Germany’s six leading economists have teamed up to release a paper urging the government to act quickly and decisively to protect the economy from the worst impact of the coronavirus outbreak.
At a press conference on Wednesday in Berlin, the economists, including Ifo president Clemens Fuest and Institute of German Economics director Michael Hüther, said the coalition government needs to consider tax cuts, state participation in companies, and even consider relaxing its “black zero” — the commitment to a debt-free budget—if that is what it takes to correct the economic impact of the coronavirus crisis.
The ‘debt-break’ or balanced-budget law allows for an increased deficit in exceptional emergency situations.
“The government needs to act now,” Hüther said. The economists point to the fact that the German state has enough fiscal leeway to take “timely, targeted and temporary measures,” to shield businesses, households and the economy from the worst effects of the crisis.

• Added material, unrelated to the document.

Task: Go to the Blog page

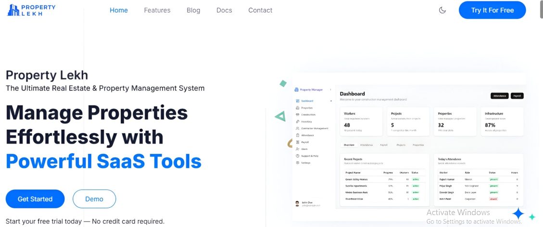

"German financial policy has great potential for stabilizing the economy… least because of the low debt ratio in international comparison,” the paper says.
In their assessment, the cancellation of trade fairs, trips and events well into May and the ongoing downturn in industrial production will probably provoke an overall economic recession in Germany the first half of this year.
On the other hand, the experts praised Germany’s move to financially support companies that are forced to temporarily halt work or put their staff on reduced hours, noting that if these measures work to prevent bankruptcies and layoffs, then there is a good chance that the economy will pick up again after the wave of infections subsides and that lost production can be made up for.
On Tuesday, the German government announced it would pledge €1bn ($1.1bn) towards combating coronavirus, with Ralph Brinkhaus, parliamentary group leader of Angela Merkel’s Christian Democrats saying that “health authorities will get all the resources necessary to act on the corona crisis."